## GIVEN DATA
───

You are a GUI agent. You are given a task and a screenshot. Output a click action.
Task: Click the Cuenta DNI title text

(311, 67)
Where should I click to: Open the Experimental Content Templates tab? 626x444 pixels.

───

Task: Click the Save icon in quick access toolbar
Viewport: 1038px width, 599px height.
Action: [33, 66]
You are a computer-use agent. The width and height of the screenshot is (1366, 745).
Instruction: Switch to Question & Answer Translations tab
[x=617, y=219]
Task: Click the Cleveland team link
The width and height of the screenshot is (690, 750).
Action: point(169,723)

───

Report back each line in the material above that contains the string "agent".

You are a GUI agent. You are given a task and a screenshot. Output a click action.
You are a computer-use agent. The width and height of the screenshot is (1366, 745).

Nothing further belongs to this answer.